Keywords: stroke, dysphagia, respiratory aspiration, pitch elevation, swallowing

Introduction

Oropharyngeal dysphagia is seen in more than 50% of patients post stroke (1), with 10–15% of stroke survivors experiencing persistent dysphagia for more than 6 months (2). Importantly, post stroke dysphagia may lead to malnutrition, dehydration, aspiration pneumonia, increased length of hospital stay, reduced quality of life, or death (1, 3). Therefore, early identification of dysphagia in this population is of paramount importance for preventing complications and improving patient outcomes (1).

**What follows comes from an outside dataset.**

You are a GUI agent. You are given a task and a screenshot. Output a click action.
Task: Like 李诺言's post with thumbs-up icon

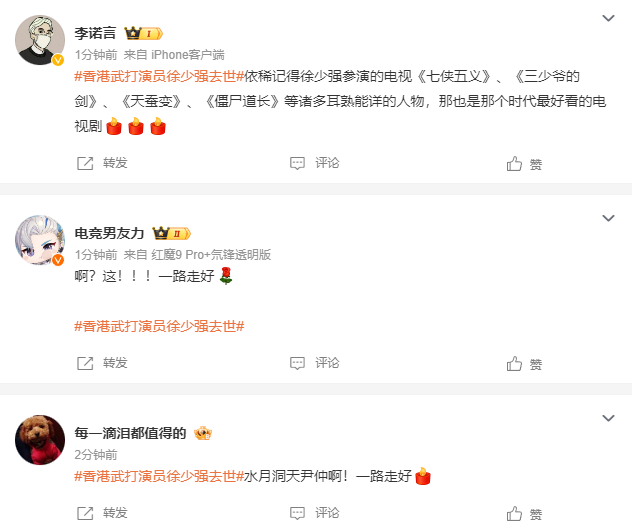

Current best practice in dysphagia evaluation in stroke predominantly includes nurse-administered screenings (47) that then trigger a referral for a comprehensive assessment by a speech-language pathologist (SLP). Subsequently, SLPs perform clinical swallowing evaluations (CSEs) (8, 9) to determine whether an instrumental swallowing assessment [videofluoroscopic swallowing study (VFSS), or flexible endoscopic evaluation of swallowing (FEES)] is warranted. Despite their widespread clinical utility, the sensitivity and specificity of dysphagia screenings remains variable. In addition, intra- and inter-rater reliability for CSEs is relatively low (10, 11). Crucially, the incidence of undetected silent aspiration (i.e., aspiration without a cough response) on CSEs in neurologically impaired patients is reported to be as high as 42% (12), significantly impacting their rehabilitation potential. Thus, the need to identify additional clinical signs of aspiration and dysphagia in stroke is urgent in order to enhance early referral and treatment.

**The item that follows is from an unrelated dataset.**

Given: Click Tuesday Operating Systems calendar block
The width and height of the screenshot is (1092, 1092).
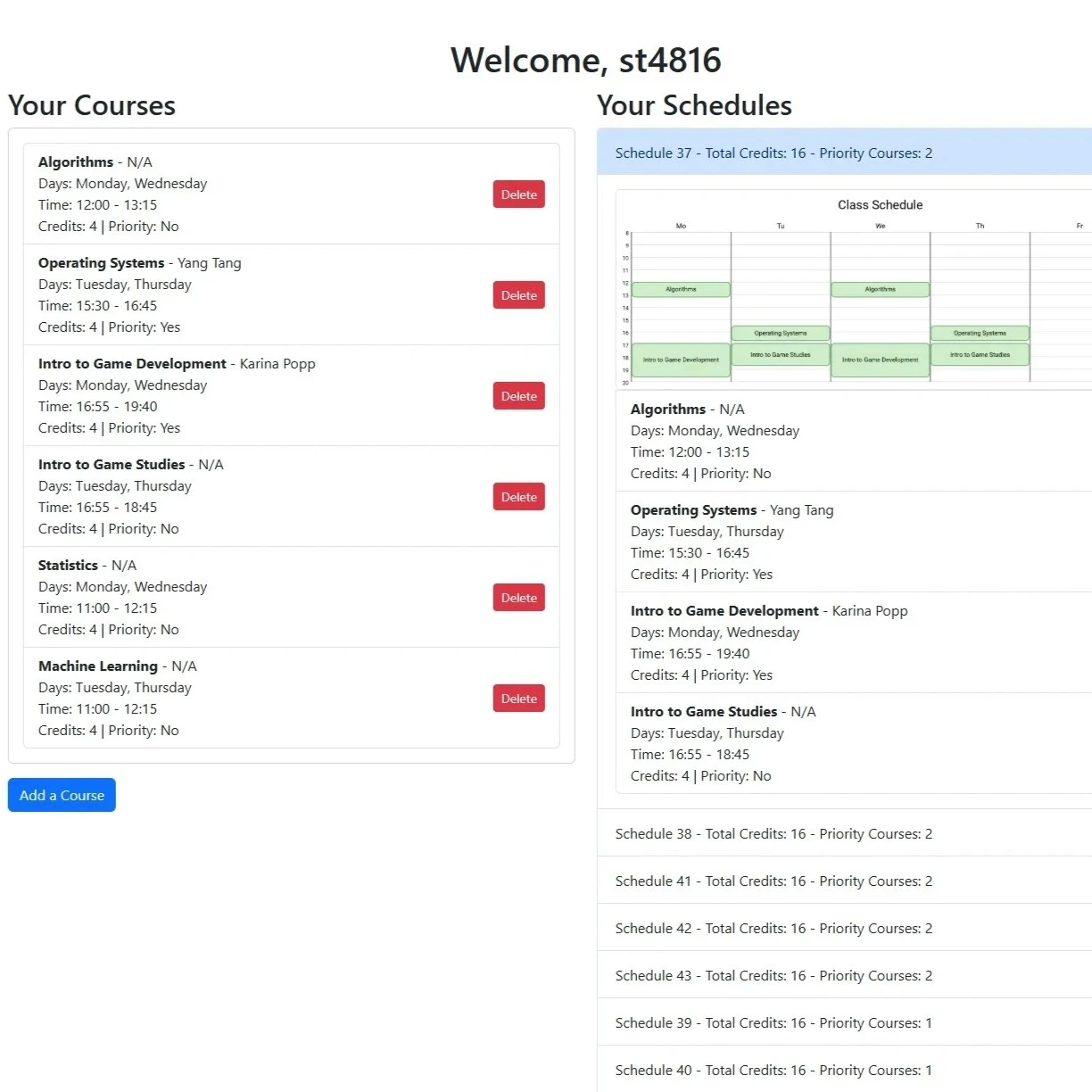Looking at the screenshot, I should (x=781, y=333).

Maximum vocal pitch elevation and swallowing share several anatomical and neurophysiological substrates (1317). Preliminary evidence has revealed that reduced ability to maximally raise vocal pitch correlates with the occurrence of aspiration (18). Specifically, in a study of 40 patients with dysphagia of variable etiologies, lower maximum pitch elevation measured acoustically and perceptually was associated with more severe airway invasion during swallowing [measured by the Penetration/Aspiration Scale (PAS)] (19). The authors hypothesized that lesions impacting the superior laryngeal nerve (SLN) and/or chronic aspiration resulting in diminished sensation, affected the sensorimotor processes required for both voice and swallowing in their sample. This study aimed to expand these findings (18) by focusing on stroke patients early post stroke (<1 month post) and improving several methodological limitations of the prior study.

Our primary aim was to determine if maximum pitch elevation of the sound /i/ and/or /a/ (measured acoustically and perceptually) predicted aspiration and/or silent aspiration in stroke. Based on prior work in this area (18), we hypothesized that maximum pitch elevation would significantly predict these events. Second, we aimed to determine whether maximum pitch elevation correlated with ratings of laryngeal elevation, anterior hyoid excursion, and pharyngeal residue. We hypothesized that reduced maximum pitch elevation would correlate with more severe ratings of swallowing physiology.

Materials and Methods

Participants

This study was approved by the Institutional Review Boards of the University and hospital that participated. Written informed consent was obtained from all participants in accordance with the Declaration of Helsinki. Inclusion criteria were as follows: diagnosis of stroke, referral for a VFSS because of probable dysphagia, and being alert and able to follow simple commands (e.g., “raise your pitch while producing the sound /i/ and /a/”). Exclusion criteria were as follows: reduced alertness, difficulty following simple commands, active respiratory disease, tracheostomy, history of formal vocal training, active smoking, pregnancy, and/or being medically fragile. Patients were recruited consecutively over a 6-month period (June 2015 to December 2015) from the stroke unit of a rehabilitation hospital.

Data Collection

Stroke-Specific Information/Characteristics

Stroke-specific factors were collected by two trained research assistants (certified SLPs) by reviewing Neurology reports of patients’ medical charts. Age, sex, time of onset, type of stroke, and side and site of lesion were recorded from the review. The research assistants were blinded to swallowing and voice evaluation results. Stroke-specific factors were documented in patients’ medical charts by the treating neurologists.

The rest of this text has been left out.